“I’ve never been able to care for things in reason. I wanted perfection. Music, love, I longed to lose myself in them, but couldn’t, because always something jarred, and then I grew cold. My cousin Charlotte used to laugh at me. She had a sweet voice. Not perfect, though, and sometimes it would irritate me to madness to hear the flaws that most people didn’t even notice. And yet even at sixteen Charlotte was dearer to me than any other creature on earth.
“Then I came out to Taku, and I met Lulukuila. She was beautiful beyond anything I had ever dreamed. She made other women look clumsy beside her. She stayed overnight at my uncle’s, and next day an escort came from the old chief, her father—six savages in pandanus kilts and necklaces. Those creatures came to take the very flower of womanhood back to uncivilized surroundings. I can’t tell you how horrible it seemed to me. And so I married her.”
Cartwright jumped up, and began walking up and down. After a while he switched off on another tack.
“Her voice was as perfect as her face,” he said, “and her sense of pitch was absolute. Those first days we used to go out to the point where the pavilion stands, and sit looking out over the reefs, and I thought I’d found happiness at last. I liked to hear her answer a certain note that the sea sounds in the reefs yonder when the tide is right. She would take up the note an octave higher, and it was thrilling, the perfection of her pitch. I sent home for the piano, imagining that it would be a bond between us. I thought I’d teach her the songs Charlotte and I used to sing together.
“But she hated the piano,” Cartwright brought out in a muffled voice. “I suppose I was rather a fool over it at first. I was so hungry for familiar music. Lulukuila couldn’t bear the music I’d grown up with. It brought out alien traits in her, gusts of passion, fits of moodiness. Octaves, those she’d listen to. Once when I filled in an octave she jumped up and caught my hands. I remember yet how she looked.

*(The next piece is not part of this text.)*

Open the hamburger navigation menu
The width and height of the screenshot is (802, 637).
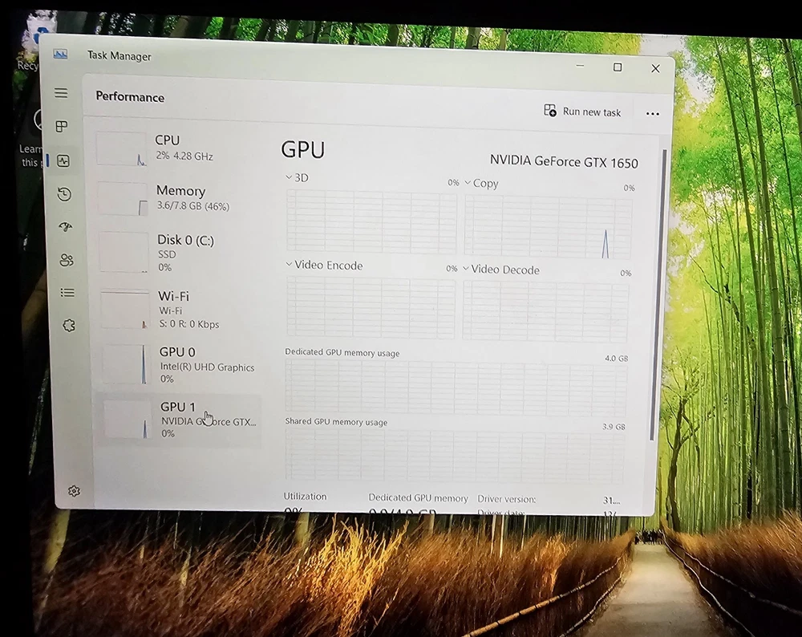(61, 94)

“‘You are drawn by the many voices,’ she said. ‘There should, be only one for you.’
“She went off to the pavilion then, and when I went to find her she was singing, following that sound the surf made on the reefs. The perfection of her pitch made me shiver. I began to hate it then. I saw that Lulukuila was going to destroy my pleasure in the music I had loved. She was robbing me—”
I don’t believe Cartwright was talking to any one in particular by this time. His voice dropped, and I missed a lot till I heard him mention his cousin. He stopped then, and looked at me for the first time.
“My uncle threw me over when I married Lulukuila,” he said, “but when my cousin Charlotte came out from England she made her father come over with her. She brought Davidson too—good sort, Davidson.
“I must have been homesick, for the sight of them seemed to wake me from a nightmare. I remember we were very jolly at dinner. Afterward Charlotte and I sang. I was thinking how good it was to hear the music of home again, when I caught sight of Lulukuila’s face in a shaft of light that reached out to where the rest were sitting. Her face was white, and her teeth were biting her lip.